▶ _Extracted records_
------------------------

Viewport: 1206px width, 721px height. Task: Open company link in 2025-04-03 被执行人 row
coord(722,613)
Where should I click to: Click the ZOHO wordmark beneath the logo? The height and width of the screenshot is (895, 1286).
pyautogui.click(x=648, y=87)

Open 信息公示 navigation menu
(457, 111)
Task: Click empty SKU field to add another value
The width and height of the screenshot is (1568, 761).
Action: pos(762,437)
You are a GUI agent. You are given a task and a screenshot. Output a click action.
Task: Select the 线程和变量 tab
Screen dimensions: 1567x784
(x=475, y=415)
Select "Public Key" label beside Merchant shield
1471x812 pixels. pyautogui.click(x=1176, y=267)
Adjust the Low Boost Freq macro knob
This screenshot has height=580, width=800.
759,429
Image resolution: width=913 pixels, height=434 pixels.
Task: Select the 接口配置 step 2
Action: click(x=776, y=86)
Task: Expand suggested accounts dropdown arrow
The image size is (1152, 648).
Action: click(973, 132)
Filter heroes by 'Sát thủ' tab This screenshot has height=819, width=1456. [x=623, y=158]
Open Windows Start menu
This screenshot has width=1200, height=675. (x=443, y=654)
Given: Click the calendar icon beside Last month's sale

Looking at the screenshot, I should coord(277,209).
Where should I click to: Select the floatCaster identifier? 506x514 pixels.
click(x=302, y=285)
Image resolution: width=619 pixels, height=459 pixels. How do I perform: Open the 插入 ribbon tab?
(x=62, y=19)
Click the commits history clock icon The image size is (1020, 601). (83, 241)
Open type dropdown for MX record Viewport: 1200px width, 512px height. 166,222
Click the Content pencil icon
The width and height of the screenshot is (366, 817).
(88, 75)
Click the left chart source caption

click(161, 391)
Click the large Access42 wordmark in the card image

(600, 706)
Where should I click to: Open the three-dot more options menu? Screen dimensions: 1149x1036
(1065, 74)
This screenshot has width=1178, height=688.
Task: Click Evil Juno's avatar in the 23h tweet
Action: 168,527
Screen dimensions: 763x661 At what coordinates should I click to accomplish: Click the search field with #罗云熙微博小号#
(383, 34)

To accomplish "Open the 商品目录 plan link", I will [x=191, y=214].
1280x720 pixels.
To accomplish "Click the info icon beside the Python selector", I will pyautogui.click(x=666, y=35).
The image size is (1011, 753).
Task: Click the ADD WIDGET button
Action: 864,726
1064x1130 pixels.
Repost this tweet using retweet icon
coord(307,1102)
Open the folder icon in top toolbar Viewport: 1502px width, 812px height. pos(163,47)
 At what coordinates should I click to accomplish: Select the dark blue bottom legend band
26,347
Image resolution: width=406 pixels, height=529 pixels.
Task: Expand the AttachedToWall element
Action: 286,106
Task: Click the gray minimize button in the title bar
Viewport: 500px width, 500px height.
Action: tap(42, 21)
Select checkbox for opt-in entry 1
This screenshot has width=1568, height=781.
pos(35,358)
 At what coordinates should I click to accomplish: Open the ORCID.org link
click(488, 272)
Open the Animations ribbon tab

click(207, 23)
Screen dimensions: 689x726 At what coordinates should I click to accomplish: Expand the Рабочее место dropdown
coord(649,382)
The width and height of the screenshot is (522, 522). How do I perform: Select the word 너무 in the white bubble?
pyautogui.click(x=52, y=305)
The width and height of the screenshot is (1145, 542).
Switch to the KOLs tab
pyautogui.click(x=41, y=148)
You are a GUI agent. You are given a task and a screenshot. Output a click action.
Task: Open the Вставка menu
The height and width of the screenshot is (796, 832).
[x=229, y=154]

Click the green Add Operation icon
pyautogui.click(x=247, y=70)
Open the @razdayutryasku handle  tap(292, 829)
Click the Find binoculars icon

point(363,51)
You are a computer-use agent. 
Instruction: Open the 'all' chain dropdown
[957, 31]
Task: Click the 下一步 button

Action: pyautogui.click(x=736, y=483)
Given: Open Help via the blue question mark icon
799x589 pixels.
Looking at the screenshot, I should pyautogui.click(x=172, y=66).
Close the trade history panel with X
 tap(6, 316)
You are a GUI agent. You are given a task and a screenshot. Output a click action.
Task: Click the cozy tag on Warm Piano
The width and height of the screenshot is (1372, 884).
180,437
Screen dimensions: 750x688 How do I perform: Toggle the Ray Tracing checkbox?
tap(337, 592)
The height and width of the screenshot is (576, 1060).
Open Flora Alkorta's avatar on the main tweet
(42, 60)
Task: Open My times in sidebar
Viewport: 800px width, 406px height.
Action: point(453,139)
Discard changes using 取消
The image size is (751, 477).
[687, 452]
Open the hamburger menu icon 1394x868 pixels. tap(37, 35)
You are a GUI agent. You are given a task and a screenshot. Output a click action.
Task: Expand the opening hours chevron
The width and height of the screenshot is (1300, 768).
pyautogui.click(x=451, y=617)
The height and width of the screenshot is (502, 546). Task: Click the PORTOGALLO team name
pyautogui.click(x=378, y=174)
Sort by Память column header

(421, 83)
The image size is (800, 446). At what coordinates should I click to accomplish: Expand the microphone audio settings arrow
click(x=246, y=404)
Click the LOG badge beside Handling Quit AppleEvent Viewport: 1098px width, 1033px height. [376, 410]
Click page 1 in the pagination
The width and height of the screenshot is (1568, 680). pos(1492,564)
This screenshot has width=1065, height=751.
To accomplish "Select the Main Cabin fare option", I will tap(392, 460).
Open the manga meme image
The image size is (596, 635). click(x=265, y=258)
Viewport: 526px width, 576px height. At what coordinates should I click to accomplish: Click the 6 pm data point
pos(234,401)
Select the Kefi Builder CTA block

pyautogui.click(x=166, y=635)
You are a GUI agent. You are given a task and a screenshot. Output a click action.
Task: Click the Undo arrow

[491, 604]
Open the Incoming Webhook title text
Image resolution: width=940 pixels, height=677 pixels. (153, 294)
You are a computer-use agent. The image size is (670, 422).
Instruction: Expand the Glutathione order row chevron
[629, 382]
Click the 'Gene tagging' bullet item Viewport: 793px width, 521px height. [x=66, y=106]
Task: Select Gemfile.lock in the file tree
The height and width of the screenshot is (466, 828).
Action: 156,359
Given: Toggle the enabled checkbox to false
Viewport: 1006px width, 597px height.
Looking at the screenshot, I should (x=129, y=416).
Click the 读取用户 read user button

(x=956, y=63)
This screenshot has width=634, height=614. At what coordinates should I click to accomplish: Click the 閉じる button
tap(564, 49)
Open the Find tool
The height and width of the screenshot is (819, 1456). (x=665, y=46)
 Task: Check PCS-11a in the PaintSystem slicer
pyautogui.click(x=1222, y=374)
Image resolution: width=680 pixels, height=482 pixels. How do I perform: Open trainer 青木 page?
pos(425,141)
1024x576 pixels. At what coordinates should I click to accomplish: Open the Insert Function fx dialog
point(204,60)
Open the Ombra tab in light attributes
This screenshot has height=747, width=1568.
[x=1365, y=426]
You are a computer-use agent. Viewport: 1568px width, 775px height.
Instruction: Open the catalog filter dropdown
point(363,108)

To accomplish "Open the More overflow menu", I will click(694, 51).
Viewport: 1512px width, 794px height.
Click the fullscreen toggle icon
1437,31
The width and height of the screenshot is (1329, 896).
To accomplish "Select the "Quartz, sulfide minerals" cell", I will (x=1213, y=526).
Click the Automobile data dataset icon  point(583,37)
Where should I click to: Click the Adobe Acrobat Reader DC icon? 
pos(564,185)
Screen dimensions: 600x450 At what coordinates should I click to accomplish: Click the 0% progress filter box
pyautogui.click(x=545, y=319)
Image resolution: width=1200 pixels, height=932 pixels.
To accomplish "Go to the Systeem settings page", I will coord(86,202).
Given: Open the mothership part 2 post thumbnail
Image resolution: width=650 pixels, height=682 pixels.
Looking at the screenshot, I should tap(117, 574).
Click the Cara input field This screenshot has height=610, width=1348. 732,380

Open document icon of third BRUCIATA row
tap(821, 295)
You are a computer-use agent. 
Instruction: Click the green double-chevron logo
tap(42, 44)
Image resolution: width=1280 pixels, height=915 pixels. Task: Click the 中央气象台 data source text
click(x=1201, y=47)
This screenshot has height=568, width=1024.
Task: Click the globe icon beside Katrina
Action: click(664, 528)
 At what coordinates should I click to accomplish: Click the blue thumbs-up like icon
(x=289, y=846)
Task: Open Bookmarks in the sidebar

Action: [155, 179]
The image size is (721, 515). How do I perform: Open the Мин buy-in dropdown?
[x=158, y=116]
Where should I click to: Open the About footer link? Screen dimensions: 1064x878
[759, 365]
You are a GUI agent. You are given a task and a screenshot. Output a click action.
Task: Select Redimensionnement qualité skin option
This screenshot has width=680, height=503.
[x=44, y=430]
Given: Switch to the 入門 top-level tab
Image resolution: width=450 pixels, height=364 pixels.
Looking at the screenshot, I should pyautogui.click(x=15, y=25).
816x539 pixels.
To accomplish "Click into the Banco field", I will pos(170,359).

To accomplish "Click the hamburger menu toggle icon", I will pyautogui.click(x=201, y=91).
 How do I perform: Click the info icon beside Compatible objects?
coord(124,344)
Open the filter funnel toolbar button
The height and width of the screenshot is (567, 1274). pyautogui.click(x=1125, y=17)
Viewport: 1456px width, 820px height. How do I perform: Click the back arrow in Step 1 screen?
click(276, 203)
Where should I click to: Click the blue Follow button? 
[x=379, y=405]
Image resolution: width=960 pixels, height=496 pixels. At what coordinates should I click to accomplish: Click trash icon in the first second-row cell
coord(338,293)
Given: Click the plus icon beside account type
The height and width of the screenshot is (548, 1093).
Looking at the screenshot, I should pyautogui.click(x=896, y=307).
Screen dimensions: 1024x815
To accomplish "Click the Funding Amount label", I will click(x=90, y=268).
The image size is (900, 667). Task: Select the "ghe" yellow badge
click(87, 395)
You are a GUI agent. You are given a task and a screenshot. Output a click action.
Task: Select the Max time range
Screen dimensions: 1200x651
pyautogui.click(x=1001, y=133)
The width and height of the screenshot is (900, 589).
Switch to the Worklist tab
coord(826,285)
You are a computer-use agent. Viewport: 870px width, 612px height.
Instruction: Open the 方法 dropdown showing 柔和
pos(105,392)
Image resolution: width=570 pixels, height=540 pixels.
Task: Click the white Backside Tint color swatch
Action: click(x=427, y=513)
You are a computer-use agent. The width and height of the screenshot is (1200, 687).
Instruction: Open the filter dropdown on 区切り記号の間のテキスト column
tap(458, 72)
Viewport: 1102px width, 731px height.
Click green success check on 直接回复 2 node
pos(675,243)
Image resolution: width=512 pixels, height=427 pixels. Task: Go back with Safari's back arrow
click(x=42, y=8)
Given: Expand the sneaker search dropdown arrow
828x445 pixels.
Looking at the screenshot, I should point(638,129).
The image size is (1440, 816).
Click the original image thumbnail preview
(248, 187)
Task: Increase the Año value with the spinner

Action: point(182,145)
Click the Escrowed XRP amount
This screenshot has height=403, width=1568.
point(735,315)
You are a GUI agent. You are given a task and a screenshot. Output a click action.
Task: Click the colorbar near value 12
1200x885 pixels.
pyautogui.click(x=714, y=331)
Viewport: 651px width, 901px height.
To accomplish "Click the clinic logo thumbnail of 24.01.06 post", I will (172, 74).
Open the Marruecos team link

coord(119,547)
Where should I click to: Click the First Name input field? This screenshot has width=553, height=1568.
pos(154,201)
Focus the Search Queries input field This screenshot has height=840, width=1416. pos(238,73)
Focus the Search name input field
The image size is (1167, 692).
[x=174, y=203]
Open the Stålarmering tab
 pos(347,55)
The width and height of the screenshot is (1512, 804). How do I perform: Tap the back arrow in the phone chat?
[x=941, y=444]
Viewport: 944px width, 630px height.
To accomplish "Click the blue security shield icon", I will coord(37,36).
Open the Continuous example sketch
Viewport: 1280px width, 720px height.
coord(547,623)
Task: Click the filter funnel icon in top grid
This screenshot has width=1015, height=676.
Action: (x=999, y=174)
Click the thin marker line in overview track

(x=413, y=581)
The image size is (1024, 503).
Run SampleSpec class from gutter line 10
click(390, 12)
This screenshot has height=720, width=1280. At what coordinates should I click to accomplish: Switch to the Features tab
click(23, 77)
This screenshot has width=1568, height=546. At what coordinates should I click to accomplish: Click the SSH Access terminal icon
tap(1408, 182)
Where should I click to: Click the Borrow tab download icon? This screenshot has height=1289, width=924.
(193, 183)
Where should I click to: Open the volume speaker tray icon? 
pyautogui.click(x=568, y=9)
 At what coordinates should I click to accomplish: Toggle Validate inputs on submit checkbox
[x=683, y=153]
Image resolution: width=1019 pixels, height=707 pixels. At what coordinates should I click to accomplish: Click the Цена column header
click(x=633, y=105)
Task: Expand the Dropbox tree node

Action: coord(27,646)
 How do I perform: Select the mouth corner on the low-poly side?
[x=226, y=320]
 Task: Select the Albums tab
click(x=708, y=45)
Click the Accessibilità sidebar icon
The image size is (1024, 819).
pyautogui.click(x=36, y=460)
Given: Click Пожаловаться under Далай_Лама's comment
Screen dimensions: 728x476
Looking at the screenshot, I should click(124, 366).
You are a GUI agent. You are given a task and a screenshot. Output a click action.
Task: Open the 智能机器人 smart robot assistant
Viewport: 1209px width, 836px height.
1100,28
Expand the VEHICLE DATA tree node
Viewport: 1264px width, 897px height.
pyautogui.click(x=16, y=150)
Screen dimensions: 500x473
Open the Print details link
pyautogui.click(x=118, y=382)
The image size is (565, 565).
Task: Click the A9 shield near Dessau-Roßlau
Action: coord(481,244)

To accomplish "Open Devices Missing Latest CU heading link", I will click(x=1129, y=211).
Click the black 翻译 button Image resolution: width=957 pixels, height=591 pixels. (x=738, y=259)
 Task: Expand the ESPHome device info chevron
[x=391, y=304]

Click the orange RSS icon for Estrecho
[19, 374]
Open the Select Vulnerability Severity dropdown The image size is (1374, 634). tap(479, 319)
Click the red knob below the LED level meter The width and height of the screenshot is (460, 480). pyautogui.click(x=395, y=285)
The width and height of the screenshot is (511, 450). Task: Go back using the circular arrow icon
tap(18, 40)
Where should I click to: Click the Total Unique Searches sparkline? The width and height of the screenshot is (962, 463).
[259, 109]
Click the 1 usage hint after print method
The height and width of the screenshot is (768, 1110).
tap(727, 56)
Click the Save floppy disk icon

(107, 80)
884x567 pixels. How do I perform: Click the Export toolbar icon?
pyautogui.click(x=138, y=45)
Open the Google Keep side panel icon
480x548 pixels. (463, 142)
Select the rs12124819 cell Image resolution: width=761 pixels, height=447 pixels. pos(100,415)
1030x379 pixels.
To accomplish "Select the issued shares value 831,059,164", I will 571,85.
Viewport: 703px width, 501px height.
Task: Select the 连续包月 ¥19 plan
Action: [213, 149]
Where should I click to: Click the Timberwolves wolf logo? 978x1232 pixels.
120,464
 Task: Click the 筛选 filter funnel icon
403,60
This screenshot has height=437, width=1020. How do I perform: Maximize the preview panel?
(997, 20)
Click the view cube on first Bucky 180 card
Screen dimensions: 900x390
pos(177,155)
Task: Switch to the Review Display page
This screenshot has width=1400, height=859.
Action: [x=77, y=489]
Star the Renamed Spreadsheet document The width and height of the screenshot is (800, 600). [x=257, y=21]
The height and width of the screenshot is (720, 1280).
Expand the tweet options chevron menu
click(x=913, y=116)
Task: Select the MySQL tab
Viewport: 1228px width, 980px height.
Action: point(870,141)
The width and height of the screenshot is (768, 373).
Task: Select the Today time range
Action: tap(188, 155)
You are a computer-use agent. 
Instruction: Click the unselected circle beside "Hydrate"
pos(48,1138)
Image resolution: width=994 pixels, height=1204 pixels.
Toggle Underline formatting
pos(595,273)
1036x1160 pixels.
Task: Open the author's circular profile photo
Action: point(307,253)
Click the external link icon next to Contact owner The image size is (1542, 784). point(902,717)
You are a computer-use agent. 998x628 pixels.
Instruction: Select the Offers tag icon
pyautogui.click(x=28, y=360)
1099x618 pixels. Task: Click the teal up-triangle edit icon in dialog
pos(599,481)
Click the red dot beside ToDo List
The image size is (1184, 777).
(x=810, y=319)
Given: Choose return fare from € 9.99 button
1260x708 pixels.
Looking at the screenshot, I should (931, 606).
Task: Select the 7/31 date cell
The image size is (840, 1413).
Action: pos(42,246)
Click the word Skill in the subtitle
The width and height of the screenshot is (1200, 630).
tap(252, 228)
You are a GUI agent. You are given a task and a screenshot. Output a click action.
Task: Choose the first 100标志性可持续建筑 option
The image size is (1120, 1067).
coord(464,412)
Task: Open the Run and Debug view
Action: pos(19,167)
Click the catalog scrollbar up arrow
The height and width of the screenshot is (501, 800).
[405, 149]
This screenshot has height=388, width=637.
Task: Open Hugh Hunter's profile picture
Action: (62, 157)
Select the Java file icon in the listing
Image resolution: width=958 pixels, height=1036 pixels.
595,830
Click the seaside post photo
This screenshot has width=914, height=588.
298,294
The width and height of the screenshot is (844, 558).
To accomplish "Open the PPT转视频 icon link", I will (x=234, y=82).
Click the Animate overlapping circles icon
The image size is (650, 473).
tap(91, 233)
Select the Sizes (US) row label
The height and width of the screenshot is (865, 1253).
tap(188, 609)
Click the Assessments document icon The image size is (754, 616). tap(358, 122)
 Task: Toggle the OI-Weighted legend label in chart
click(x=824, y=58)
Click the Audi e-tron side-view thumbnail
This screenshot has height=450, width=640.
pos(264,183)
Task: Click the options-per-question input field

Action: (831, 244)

------------------------

▶ _YOUR ASSIGNMENT_
Write out exactly the lines above between the line with "Instruction: Select the Offers tag icon" and the line with "Click the catalog scrollbar up arrow", inclusive, and nothing beyond them.

▶ _SOLUTION FOR THIS EXERCISE_
Instruction: Select the Offers tag icon
pyautogui.click(x=28, y=360)
1099x618 pixels. Task: Click the teal up-triangle edit icon in dialog
pos(599,481)
Click the red dot beside ToDo List
The image size is (1184, 777).
(x=810, y=319)
Given: Choose return fare from € 9.99 button
1260x708 pixels.
Looking at the screenshot, I should (931, 606).
Task: Select the 7/31 date cell
The image size is (840, 1413).
Action: pos(42,246)
Click the word Skill in the subtitle
The width and height of the screenshot is (1200, 630).
tap(252, 228)
You are a GUI agent. You are given a task and a screenshot. Output a click action.
Task: Choose the first 100标志性可持续建筑 option
The image size is (1120, 1067).
coord(464,412)
Task: Open the Run and Debug view
Action: pos(19,167)
Click the catalog scrollbar up arrow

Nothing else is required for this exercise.